In Wonder Woman 2017, Pine’s Steve Trevor approaches Diana. It not only provokes her to get defensive and deflect with academics, but then she feels the need to insult him. She not only insults Steve, but all of male-kind.*

But why would she? Why would she feel the need? Why would an Amazon of Themyscira need to deflect or retaliate because sex was mentioned?

This kind of offense and reprisal is particular to Christian-dominated western culture. Throughout the nineteenth and twentieth centuries, for a woman to respond any less than aghast would be to imply her own promiscuity. Slut-shaming has a long standing tradition. As has telling men to go fuck themselves when they show even a hint of sexual interest.

Regardless these are traditions we westerners are beginning to regret now we’re in the twenty-first century.

» Complete the following:
a - From the Wonder Woman passage, extract the part that opens with "In Wonder Woman" and closes with "sex was mentioned?".
b - Write what comes next in the Wonder Woman passage, picking up after its final sentence.
The rows have no connection to the Wonder Woman passage.

» Dataset records:
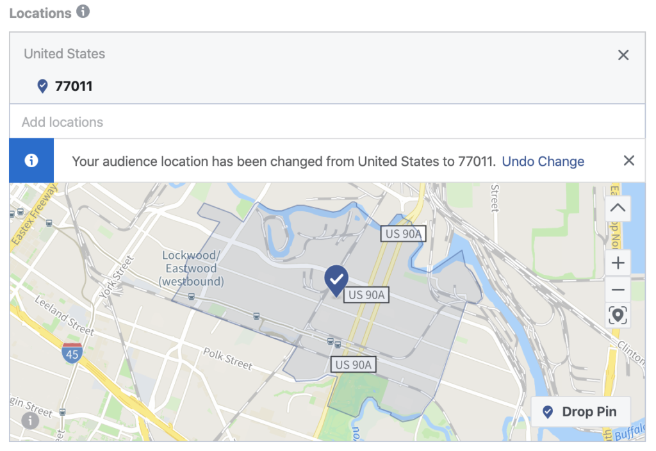Click the Interstate 45 shield on map
This screenshot has width=656, height=451.
click(x=72, y=353)
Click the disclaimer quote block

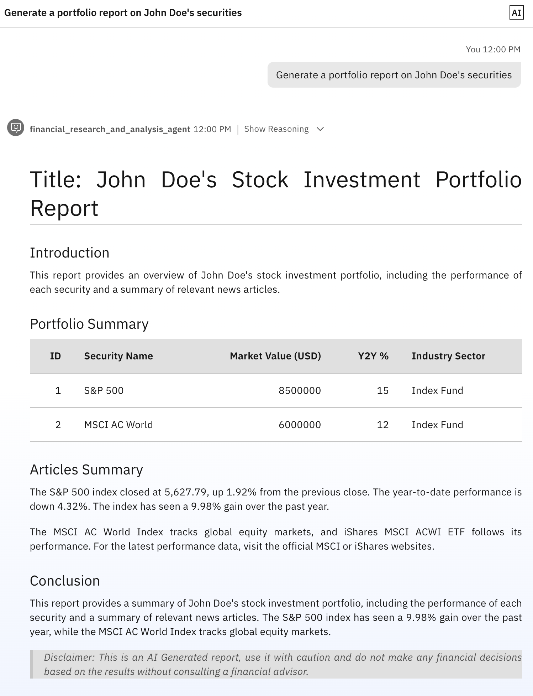(276, 664)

» Task responses:
a -
In Wonder Woman 2017, Pine’s Steve Trevor approaches Diana. It not only provokes her to get defensive and deflect with academics, but then she feels the need to insult him. She not only insults Steve, but all of male-kind.*

But why would she? Why would she feel the need? Why would an Amazon of Themyscira need to deflect or retaliate because sex was mentioned?

b -
Doing It Amazon Style

Slut-shaming and punishing men for flirting are also traditions to which Diana of Themyscira would be completely unexposed, having not been connected to the rest of Europe since way before St. Augustine of Hippo campaigned to spread Christianity. When discussing Artemis, I noted that sexual openness (what is often regarded as sluttiness) was the expected norm of women in classic Greece. The 20th century stereotype we have for men in the United States, that they’d fuck any passable woman given any opportunity, was the stereotype of women through the classical age and even through the Roman Empire.

Diana has never been taught to be ashamed of her sexuality, or to be wary of men.

With that in mind, I’d imagine a better response (one truer to a self-secure Amazon warrior and classical-era demigod) would look something like this:

Diana: Are you propositioning me?

Steve: Um…what if I were?

Diana: I’d reject you.

Steve: You would? Why?

Diana: Because I don’t want to.

On Themyscira (or, say, in Attica, Locris or Oetaea) that would be enough. But say our turn-of-the-century Steve Trevor expects women to pretend to be pure and virginal. As such they must always reject a proposition (as per the one-sided rules of courtly romance), and so he presses on just to be sure.

Steve: Was it something I said?

Diana: No it wasn’t. I don’t want sex. I want to sleep. Also, I barely know you, Steve Trevor. At the end of this mission, we can rest. And if, by then, I have no cause to resent you, my answer may be different.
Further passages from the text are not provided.